▶ 所给题解
____________

目录

Description

\(m\) 个区间,给出每个区间的和,构造一个 \(01\) 字串

State

\(1<=n,m<=2*10^5\)

\(1<=l<=r<=n\)

\(1<=x<=r-l+1\)

Input 

6 3
1 4 3
2 2 1
4 6 2

Output 

0 1 1 1 0 1

Solution

要求 \(1\) 的个数尽可能小;

根据贪心,按 \(r\) 升序排列,然后每一个区间数一下现在是多少,从 \(r\) 开始填 \(1\) 就可以,在这里用一下并查集优化一下就可以防 \(T\)

Code 

const int N = 2e5 + 5;
 
    int n, m, _, k;
    struct Node
    {
        int l, r, w;
        void read(){ sddd(l, r, w); }
        bool operator<(Node o){
            if(r == o.r) return l < o.l;
            return r < o.r;
        }
    } a[N];
    int c[N];
 
void add(int x, int delta)
{
    while(x < N){
        c[x] += delta;
        x += lowbit(x);
    }
}
 
int ask(int x)

____________

▶ 原始摘录
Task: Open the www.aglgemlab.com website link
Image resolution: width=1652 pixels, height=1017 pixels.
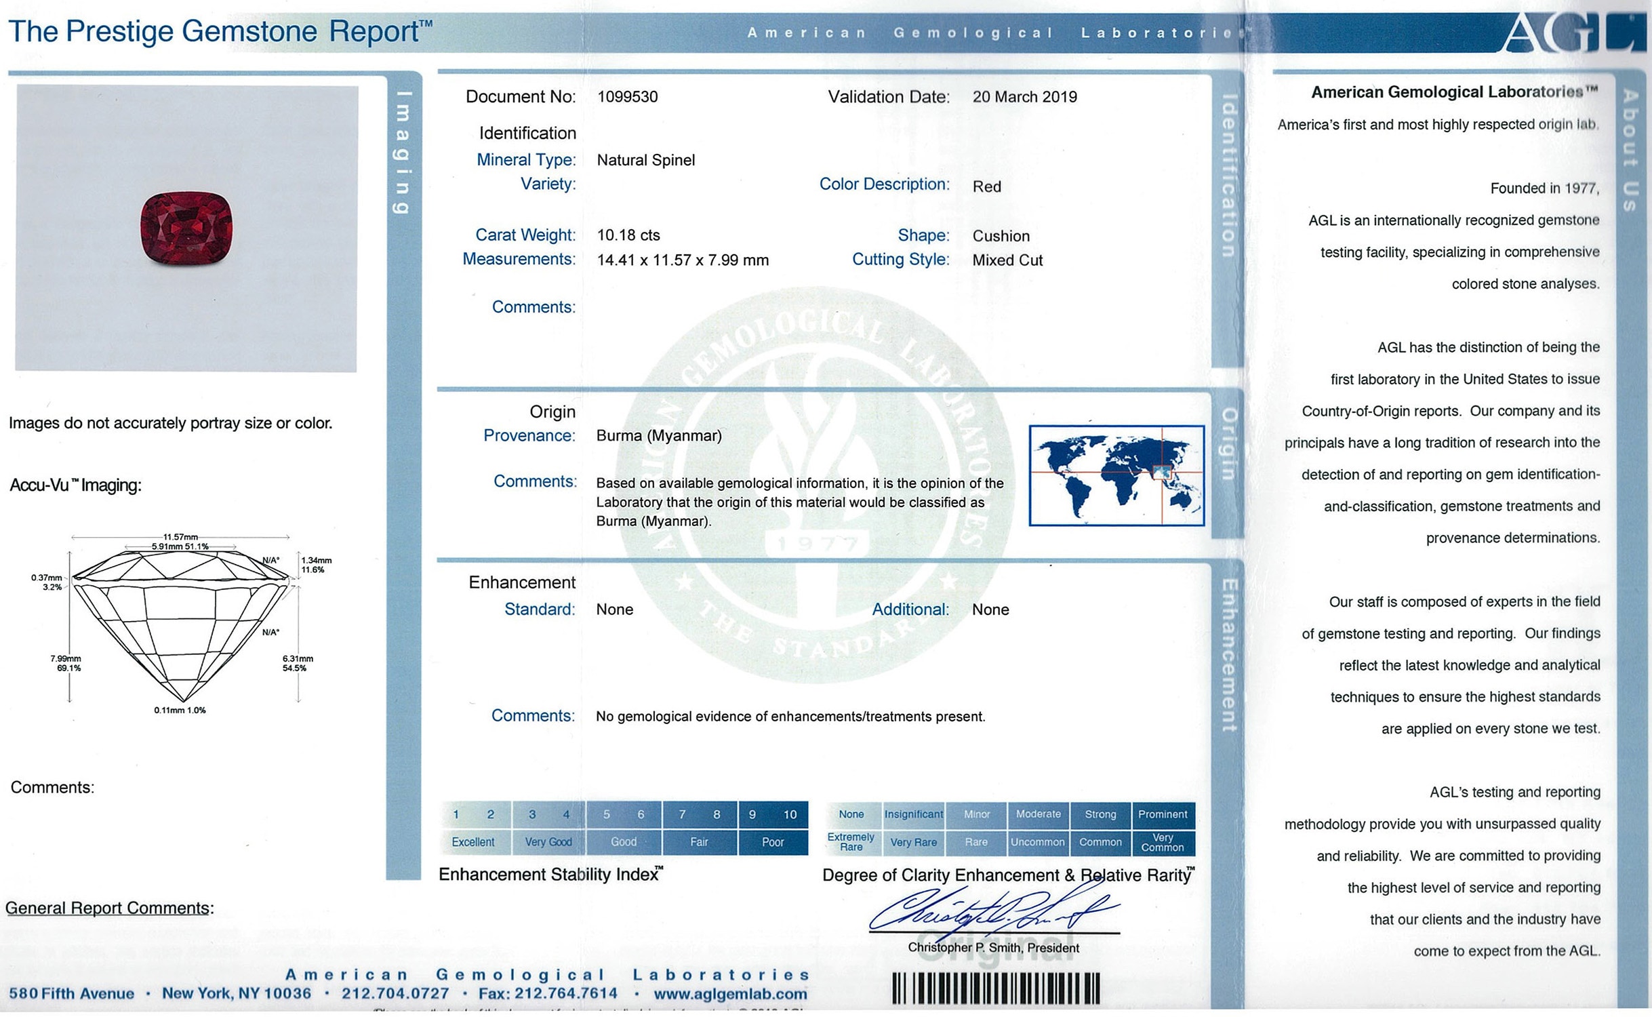Action: 730,994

____________

▶ 任务要求
a. 请把上面这篇题解从“int n, m, _, k;”到“x, int delta)”的文字一字不差地抄写下来。
b. 请根据上面这篇题解回答下列问题:
(i) 样例输出是什么?
(ii) Solution 部分说区间按什么顺序排列?
(iii) Solution 部分提到用什么来优化?

▶ 各题答案
a.
int n, m, _, k;
    struct Node
    {
        int l, r, w;
        void read(){ sddd(l, r, w); }
        bool operator<(Node o){
            if(r == o.r) return l < o.l;
            return r < o.r;
        }
    } a[N];
    int c[N];
 
void add(int x, int delta)

b.
(i) 0 1 1 1 0 1
(ii) 按 r 升序排列
(iii) 并查集